On Fri, Feb 21, 2025 at 9:32 AM Tim via users <users@xxxxxxxxxxxxxxxxxxxxxxx> wrote:
Hi,
Just thought I'd try asking here, because I'm not having much luck with
Google...
Many times, way too many damn times, if I try to access some address
with Firefox it will go into HTTPS mode when I don't want it to.
For instance, I've actually typed http://192.168.1.254 to get into my
router's admin page, because it doesn't do HTTPS. And if Firefox
doesn't get instant results with what I typed it changes it to
https://192.168.1.254 (which is never going to work).
Likewise with other devices that I might be testing on my LAN, and may
be unplugged/reset while I'm testing, so I want to just hammer away at
the same address sitting in the browser's address bar without the damn
browser changing it on me.
Grrrrrrrr, I hate autocorrect style of crap everywhere they put it.

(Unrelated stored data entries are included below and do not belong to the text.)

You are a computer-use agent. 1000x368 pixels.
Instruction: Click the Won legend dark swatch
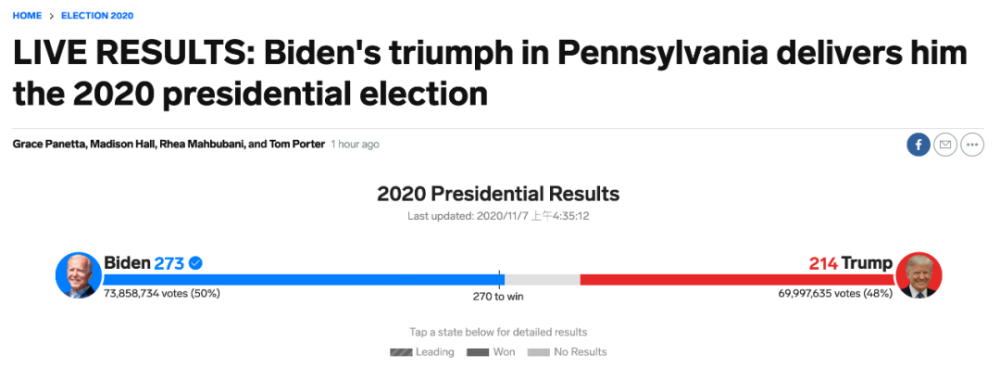click(478, 352)
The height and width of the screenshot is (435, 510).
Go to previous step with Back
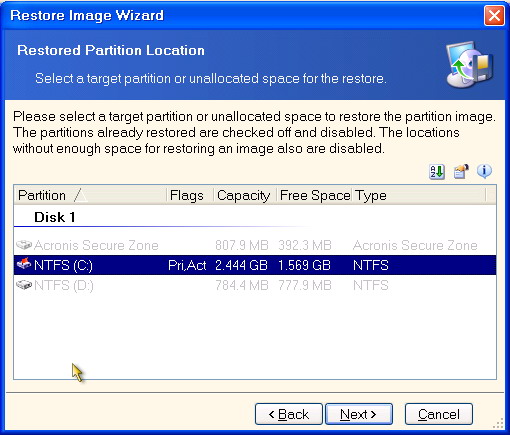[x=289, y=414]
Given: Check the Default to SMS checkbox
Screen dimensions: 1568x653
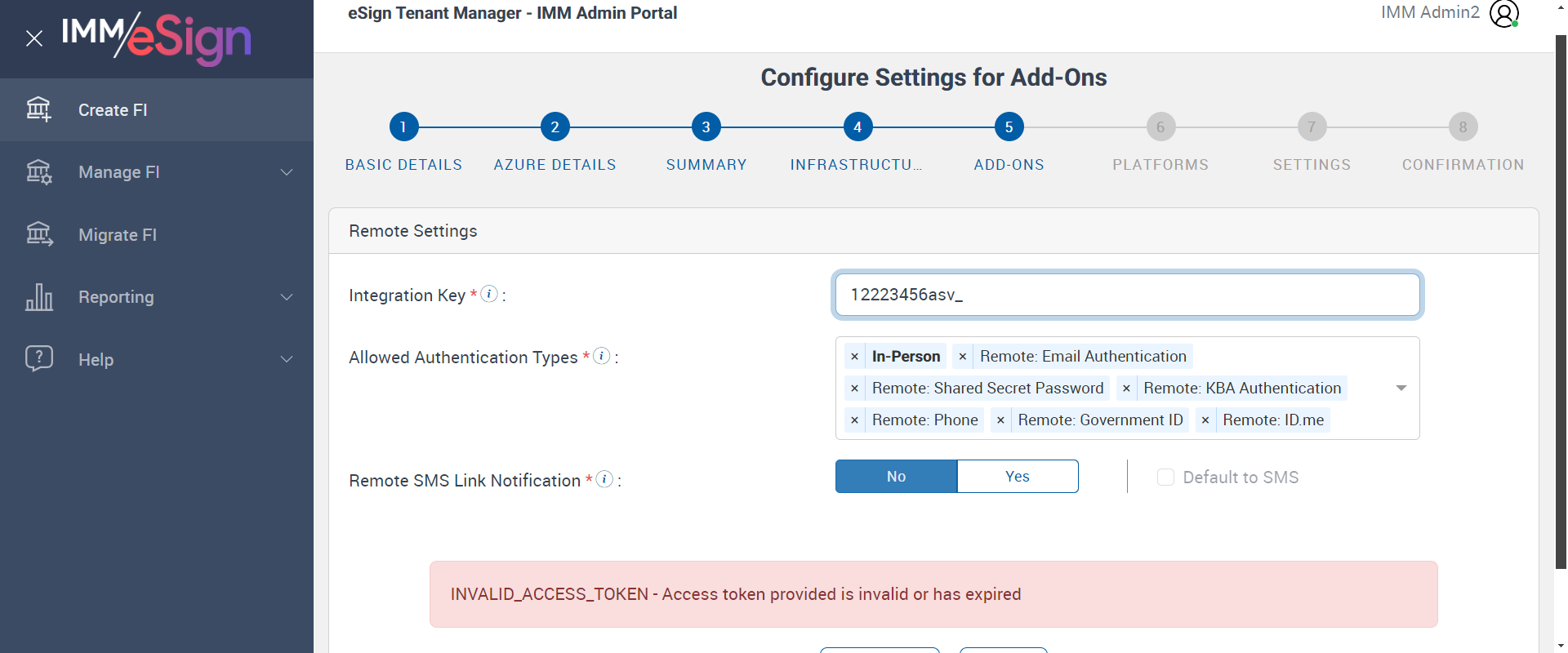Looking at the screenshot, I should tap(1165, 478).
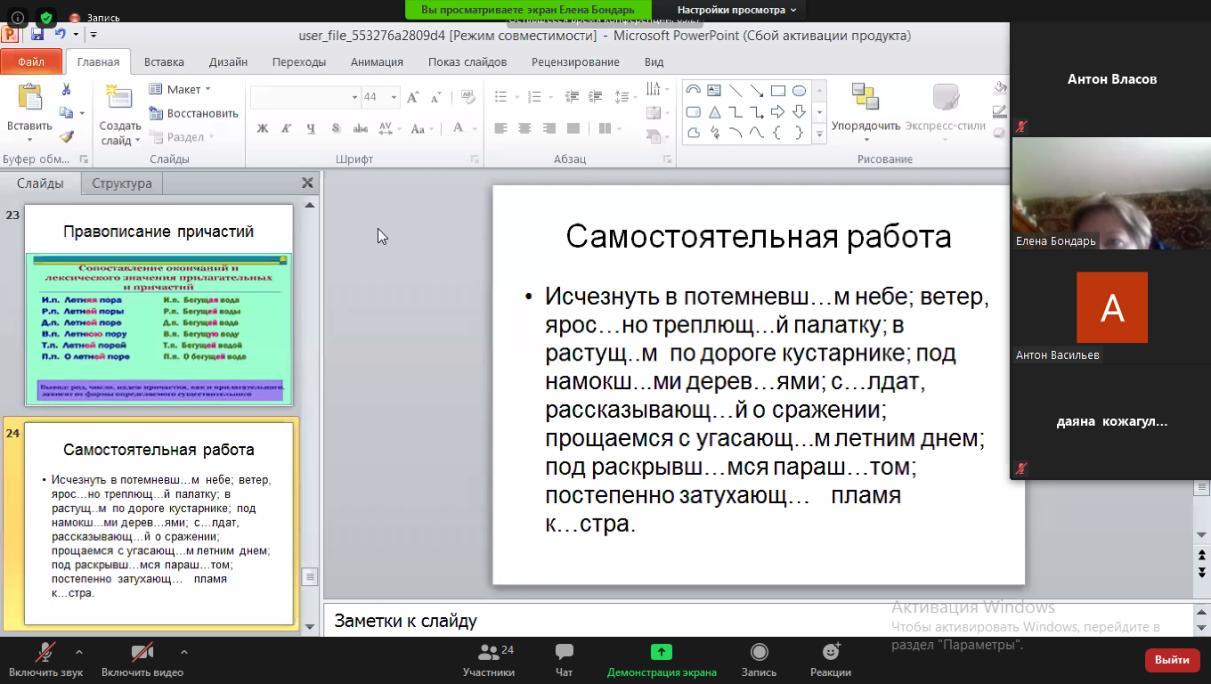Open the Participants (Участники) list
This screenshot has height=684, width=1211.
point(489,659)
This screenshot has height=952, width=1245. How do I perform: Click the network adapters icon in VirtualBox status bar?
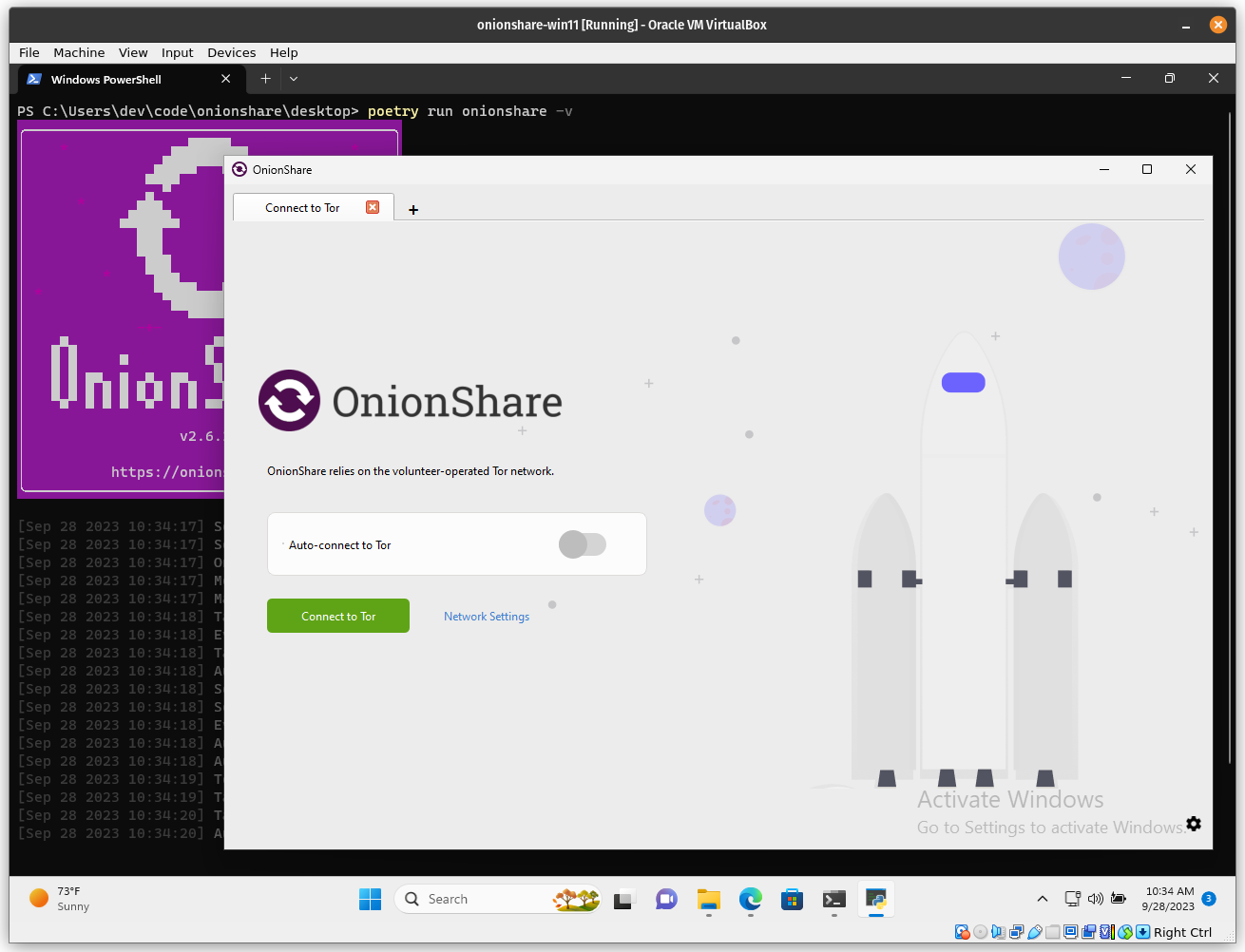pyautogui.click(x=1016, y=932)
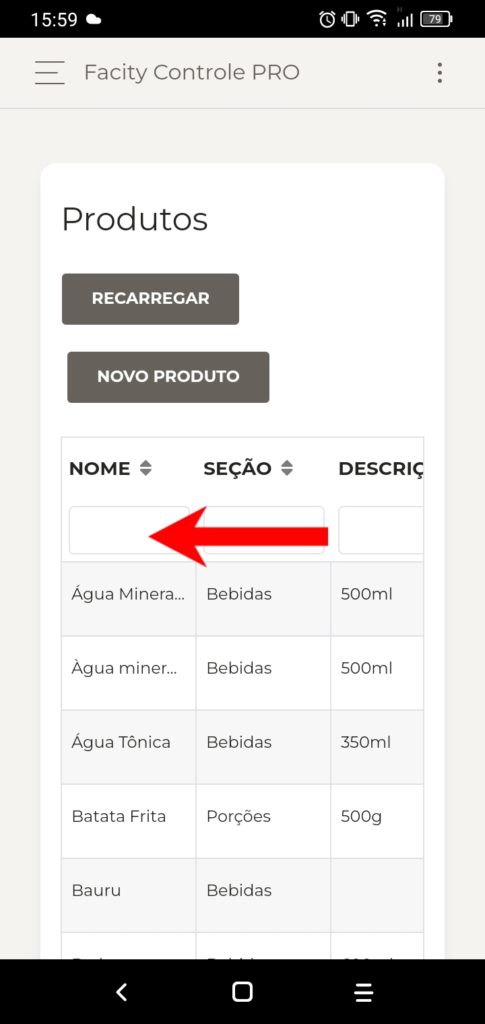Tap the Android back navigation icon
Viewport: 485px width, 1024px height.
[121, 992]
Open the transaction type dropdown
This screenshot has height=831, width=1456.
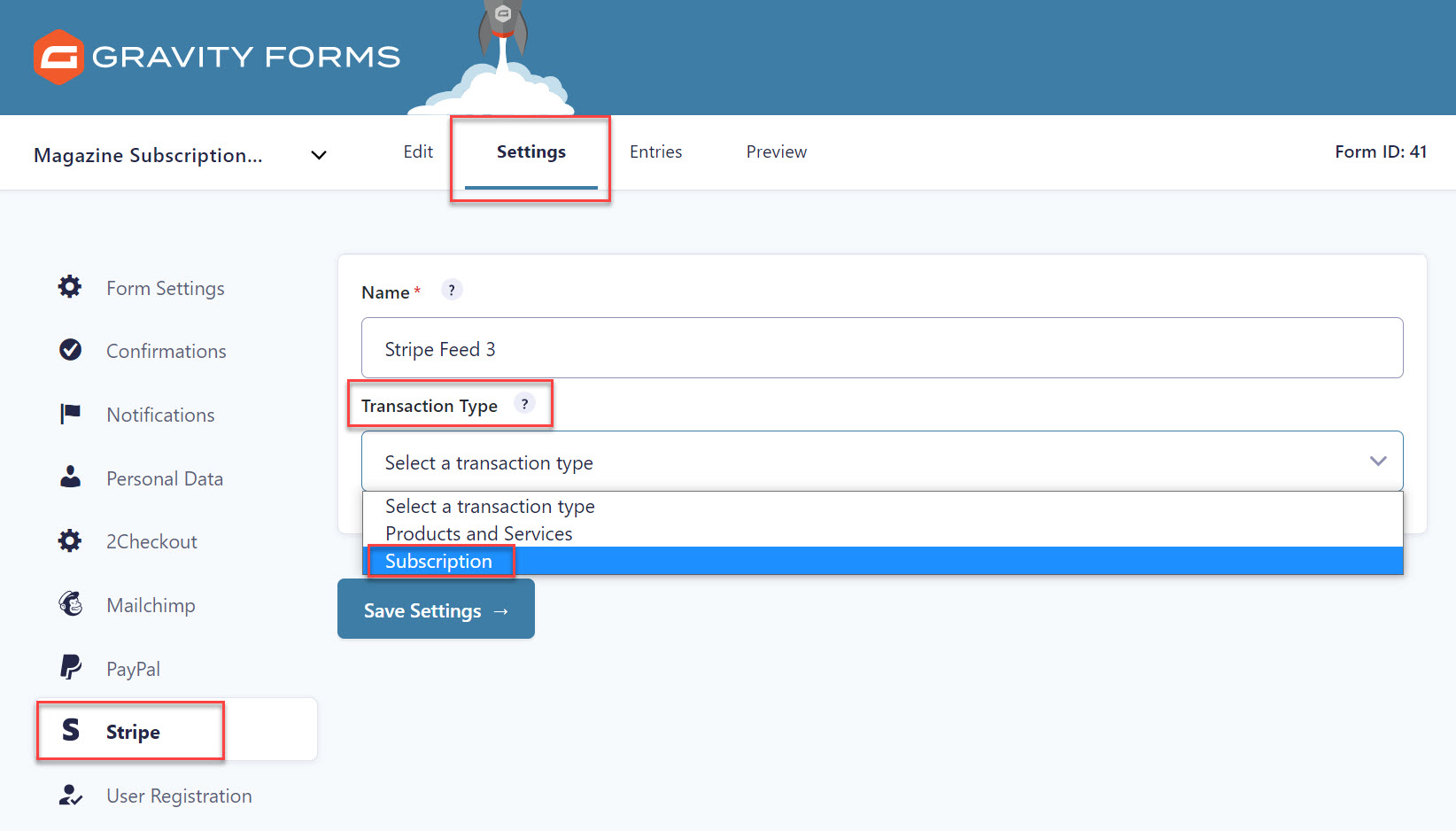(x=881, y=462)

The HTTPS-only modes are disabled. Stupid option that is. Many things
do NOT have HTTPS. Most things don't need it. It just increases
workload to encrypt unimportant things.
And I wish they'd stop hiding HTTP and HTTPS in the address bar. Let
me see the letters there so I know what it's doing.
Does anybody have any answers about how to force the browser to stop
doing that, always, every time, never disobey me?
Yes, I've been fighting this for the past year, since about October 2024
when the major browser platforms decided that your saftey against
phishing attacks on your bank account was more important than being
able to access other web sites.
I run the website for my local RC Flying club and we have some
web cams showing our flight line and the parking lot, and those
devices are HTTP only. But with the new browser restrictions,
people couldn't get at the cameras anymore. What made it worse
was that although the web site would support HTTPS, having one of
its pages point at another URL that was explicitly HTTP causes
a cross-site security violation.
So what I found were options in Firefox (and also similar in Edge and Safari.
In firefox, it's currently called HTTP-Only, and you can set it to try
HTTPS first, but then fall back to trying HTTP. (Not ideal because you'll
always have that extra transaction that wastes bandwidth, server CPU, and
elapsed time... but at least it will still work.
Secondly, there is also the ability to define 'exceptions' where you can
add the website to the list of places to NOT default to HTTPS.
Sadly, as the webmaster, I have to tell all of our club members to FIX
their browser, because I can't do anything to our website to fix it globally.
On one of the browsers, I also found another config item related to
'cross-site security', where I told people to add the addresses of our HTTP
cameras. Unfortunately I can't quote which browser, and what it was exactly called.